> [What this task involves]
Among the entries that follow, how many lines contain the word "screenshot"? Give the number alone.

> [Task inputs]
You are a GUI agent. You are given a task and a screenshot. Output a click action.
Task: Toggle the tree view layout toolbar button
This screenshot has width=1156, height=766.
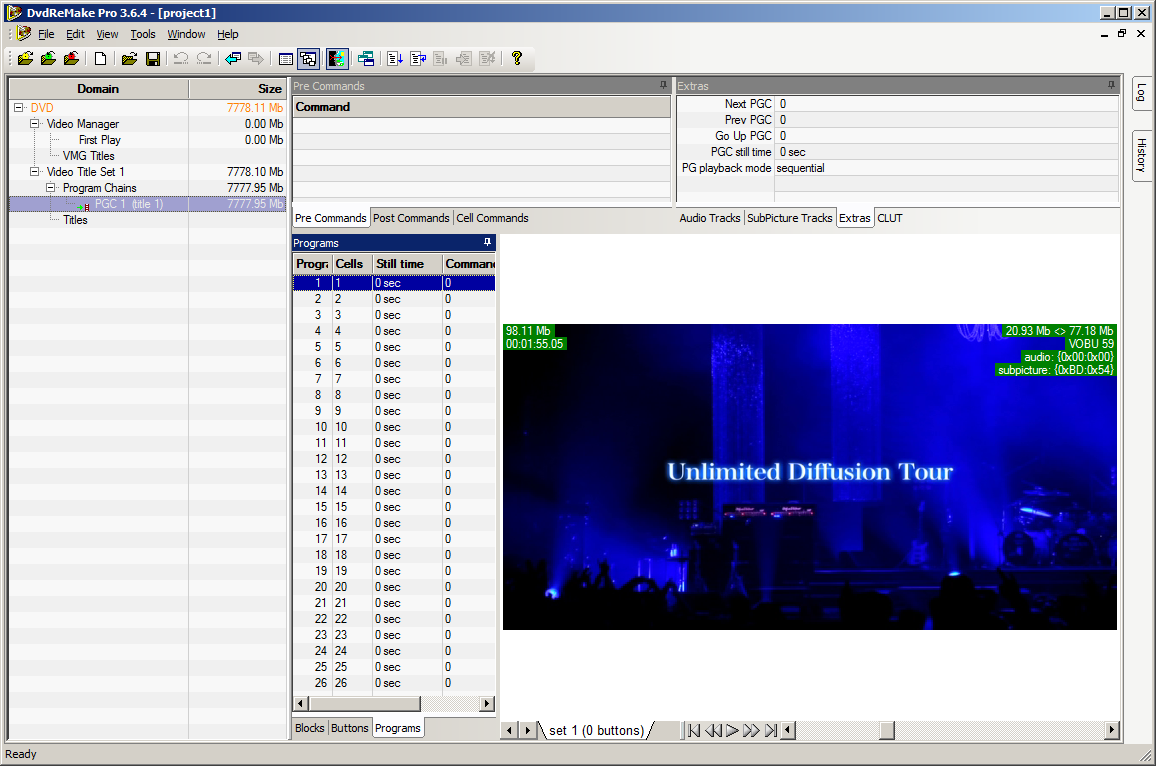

* * *

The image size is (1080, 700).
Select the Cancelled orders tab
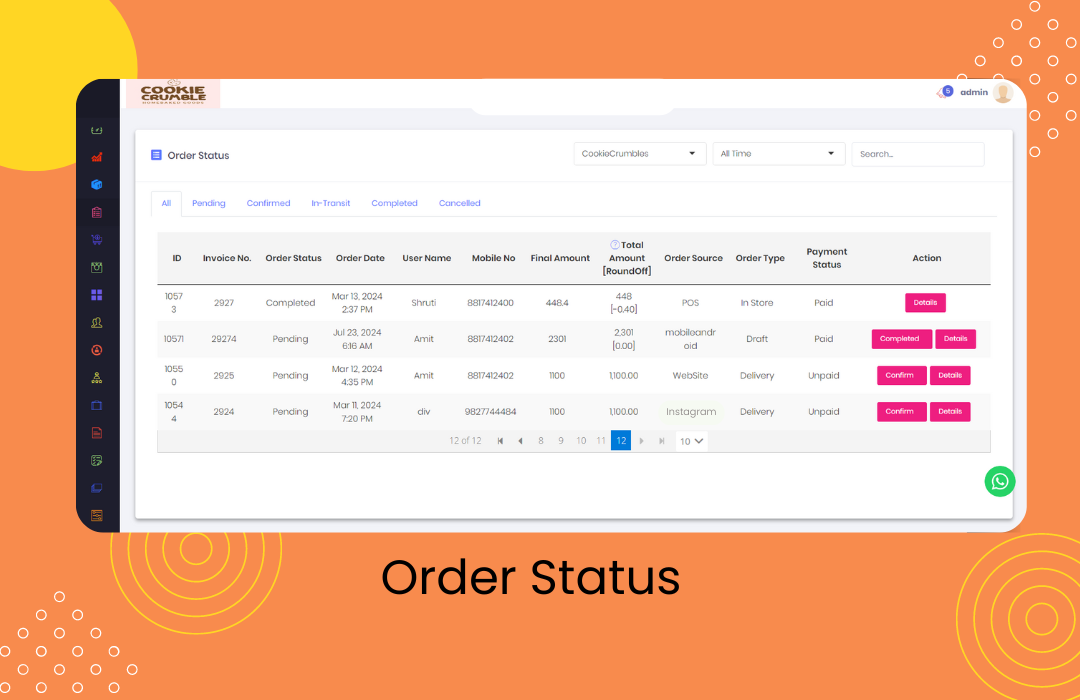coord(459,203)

> [Response to this exercise]
2